**Problem:** Taking only the lines of the data below from the line with "You are a GUI" to the line with "Sort by the +/- difference column", ends included, write them out exactly and without pictures.

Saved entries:
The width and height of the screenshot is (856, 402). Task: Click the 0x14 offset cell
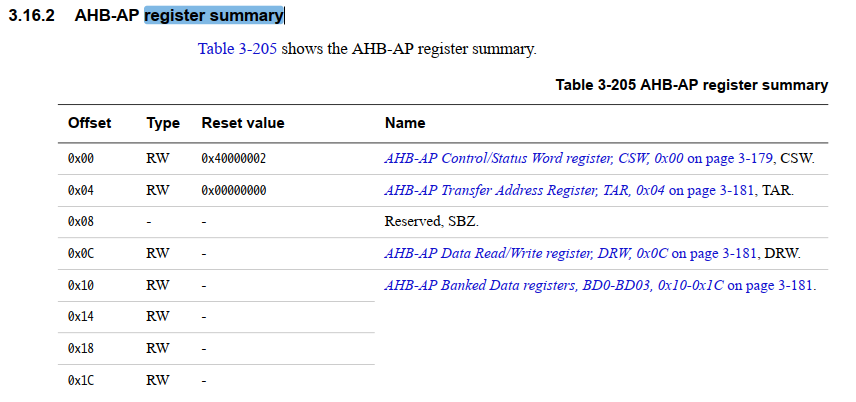(x=80, y=317)
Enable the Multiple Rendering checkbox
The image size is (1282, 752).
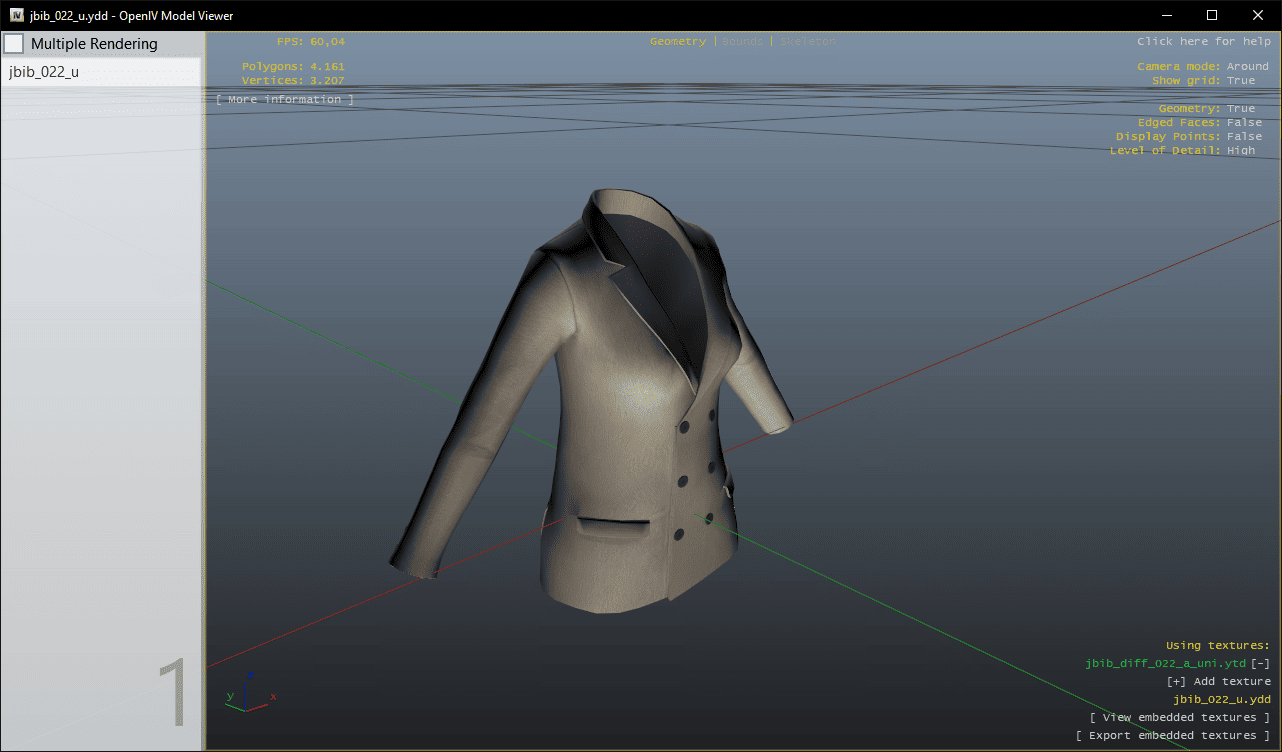coord(14,44)
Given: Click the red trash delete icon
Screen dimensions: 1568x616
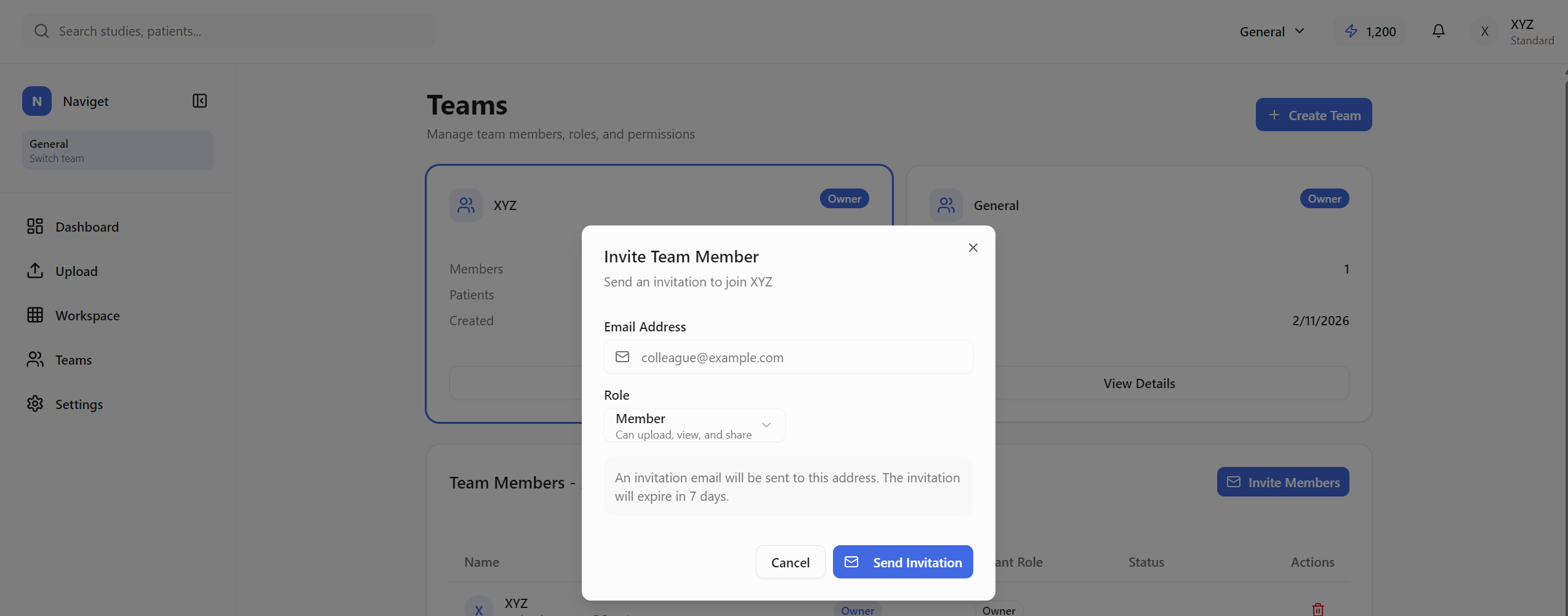Looking at the screenshot, I should click(1317, 609).
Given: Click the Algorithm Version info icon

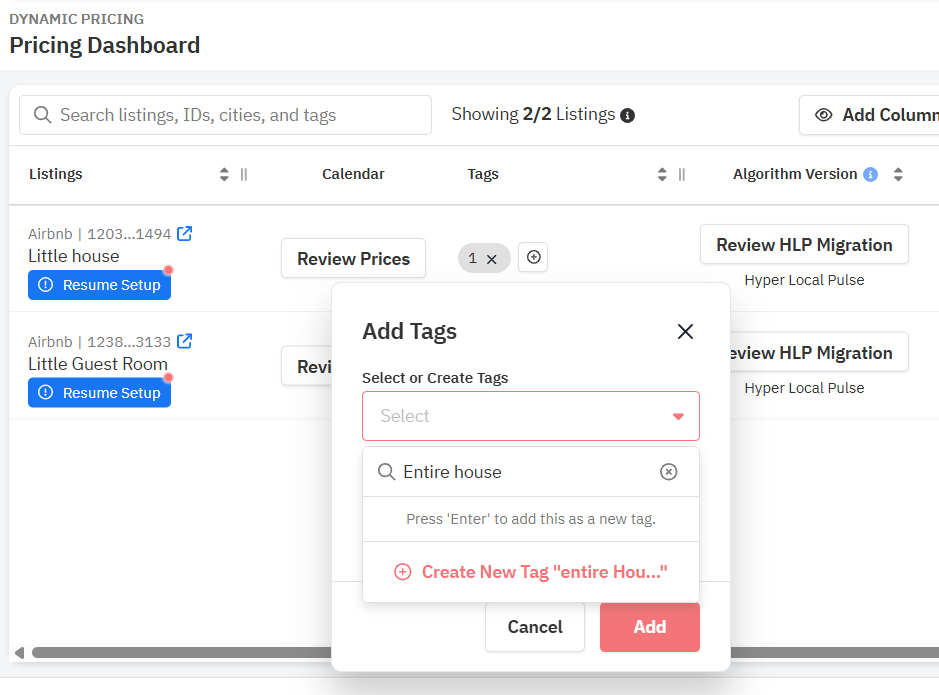Looking at the screenshot, I should tap(870, 174).
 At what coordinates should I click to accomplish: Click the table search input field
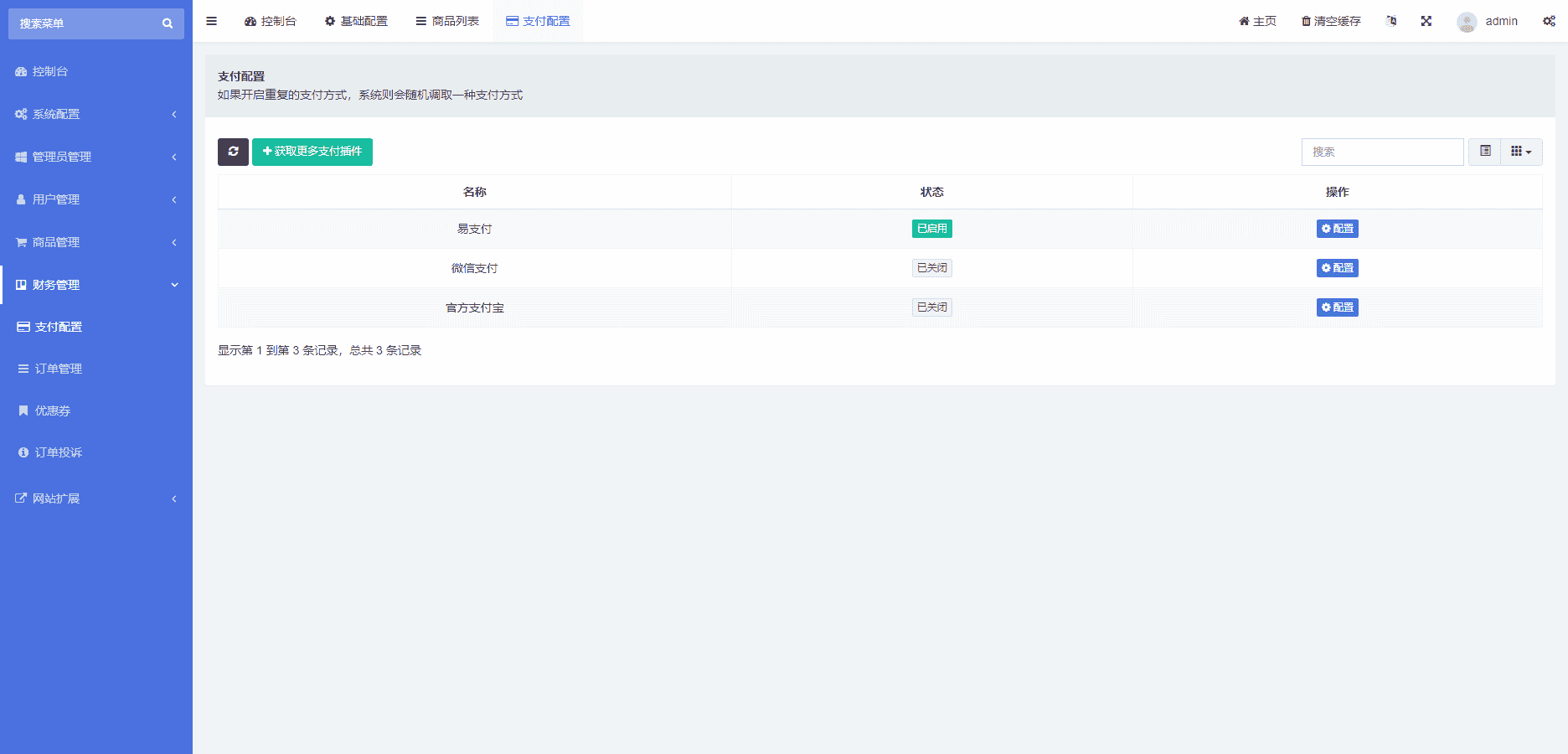pyautogui.click(x=1382, y=152)
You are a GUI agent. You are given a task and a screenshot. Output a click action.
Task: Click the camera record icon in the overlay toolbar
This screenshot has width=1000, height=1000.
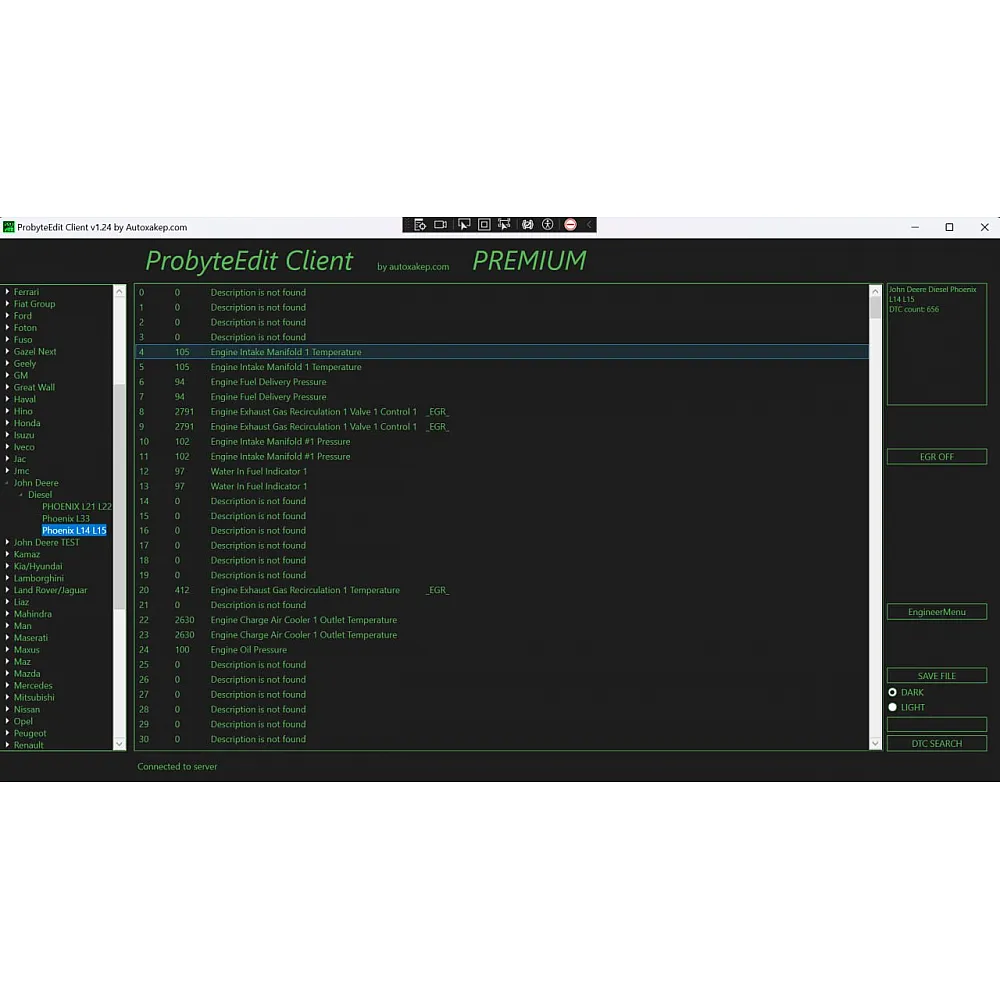point(440,225)

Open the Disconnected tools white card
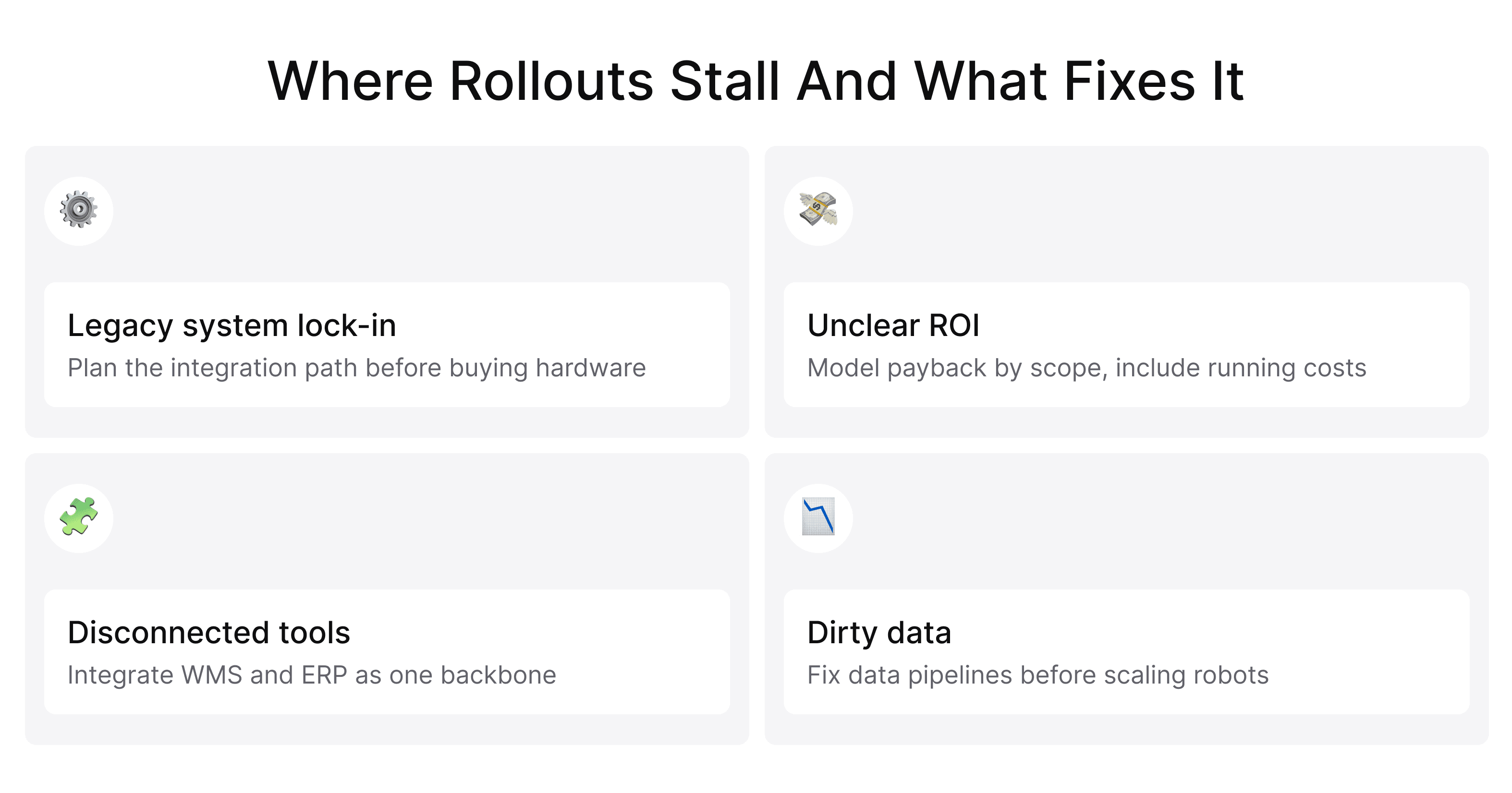[387, 652]
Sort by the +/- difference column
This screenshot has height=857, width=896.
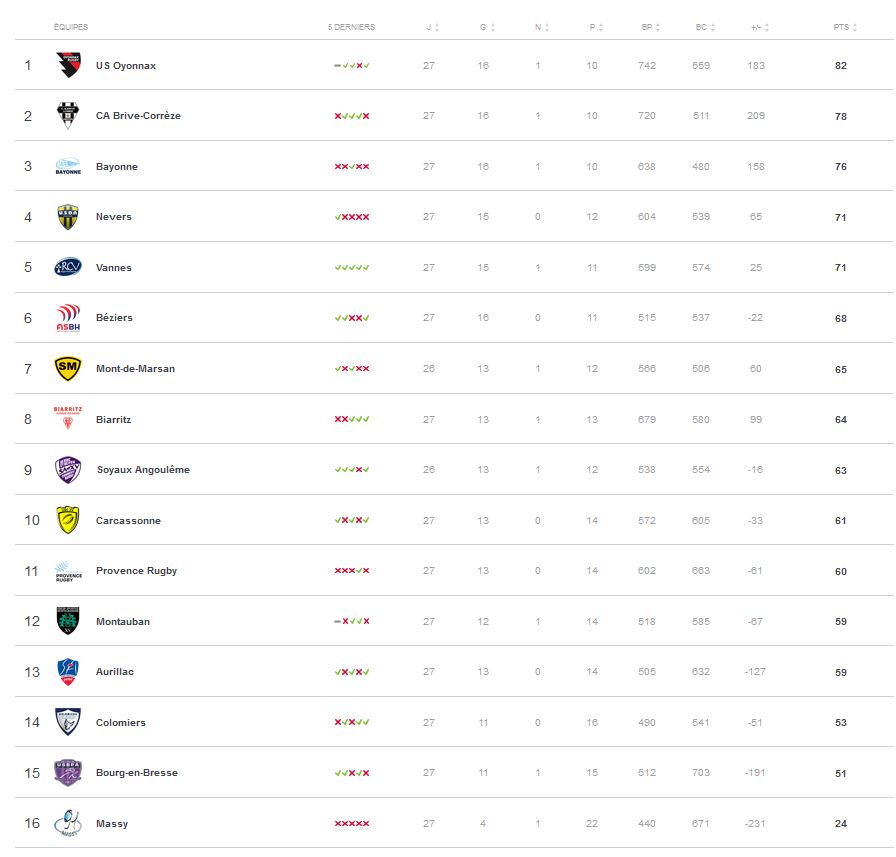pos(758,27)
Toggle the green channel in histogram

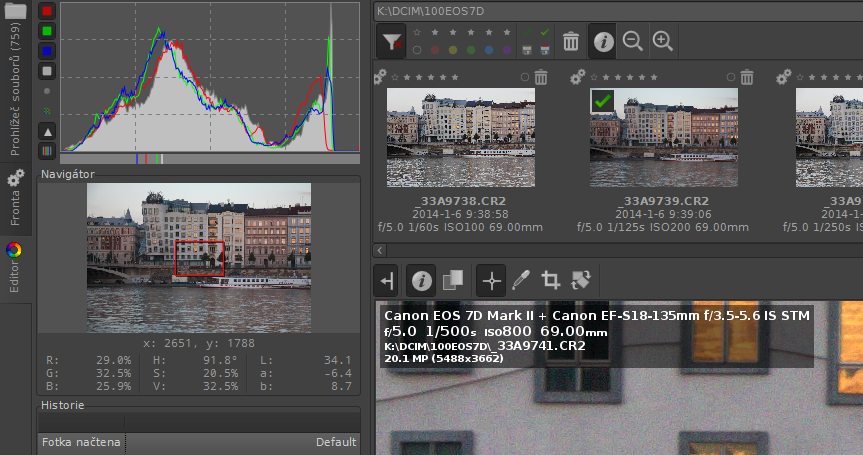tap(47, 31)
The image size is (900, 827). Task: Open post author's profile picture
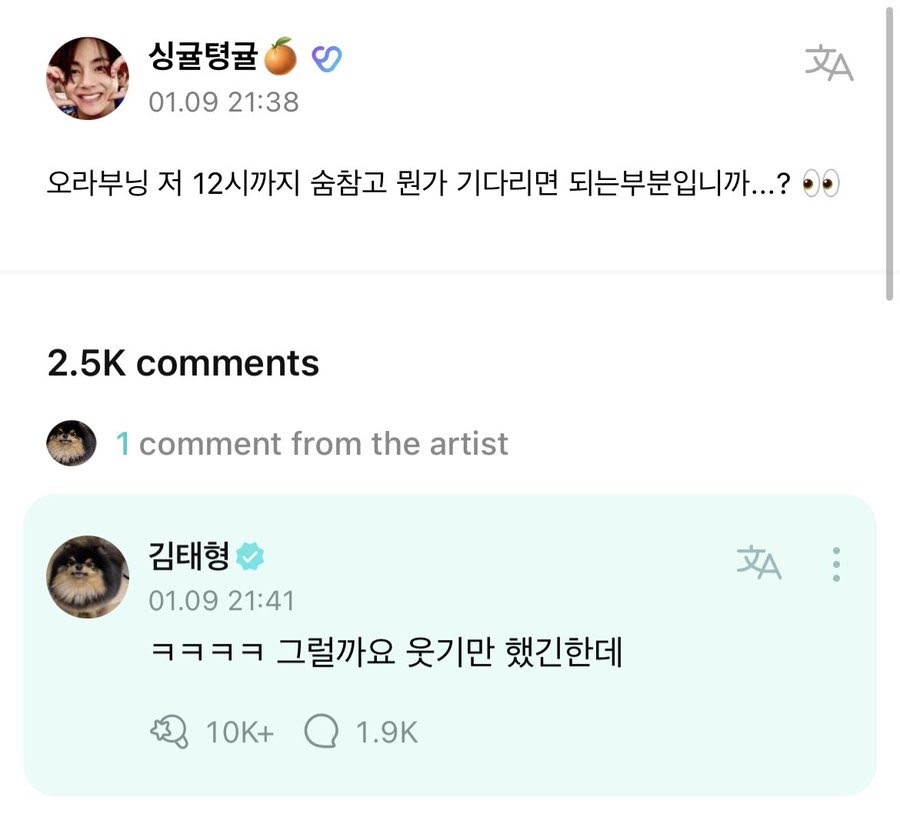(x=88, y=79)
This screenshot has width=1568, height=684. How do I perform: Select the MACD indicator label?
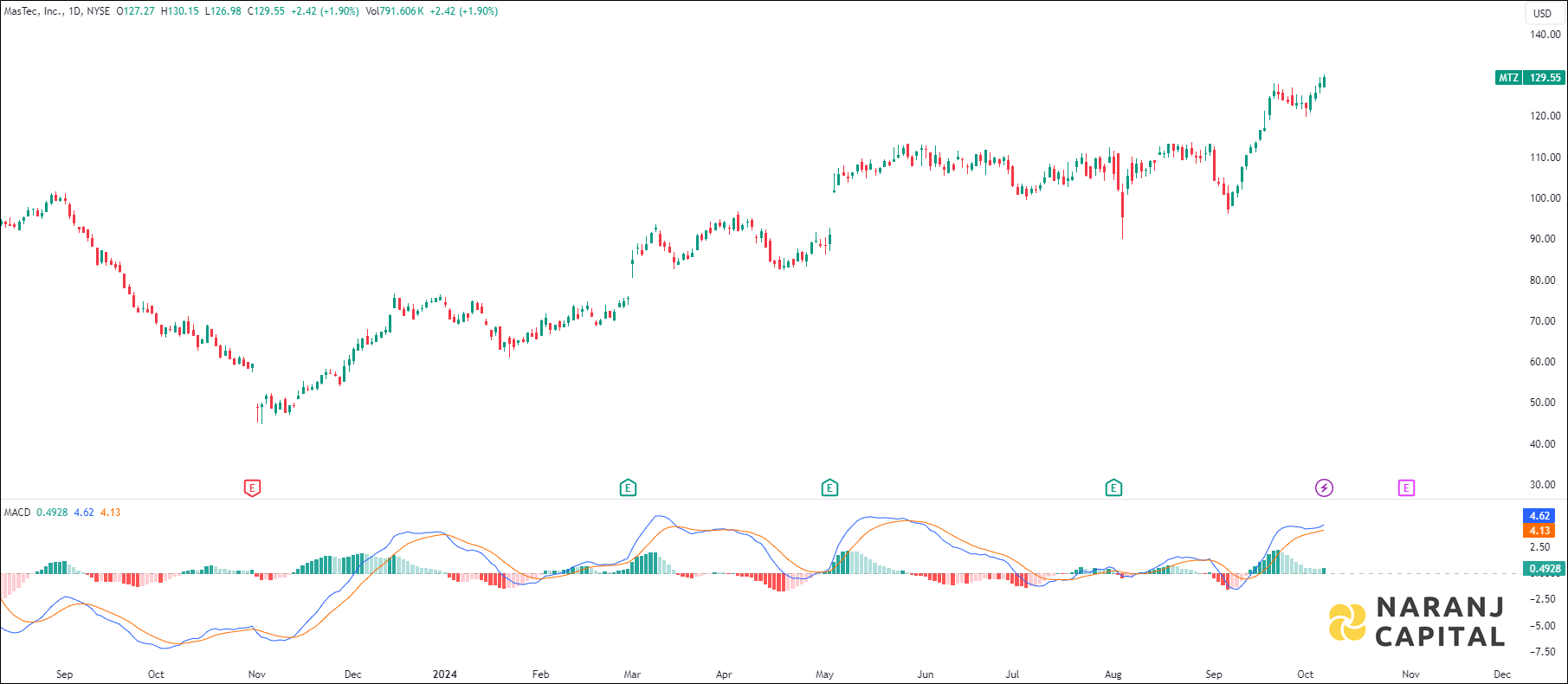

**Answer for this exercise:**
You are a GUI agent. You are given a task and a screenshot. Output a click action.
Task: Click the camera record icon in the overlay toolbar
This screenshot has width=1000, height=1000.
point(440,225)

Open the Disconnected tools white card
[387, 652]
Sort by the +/- difference column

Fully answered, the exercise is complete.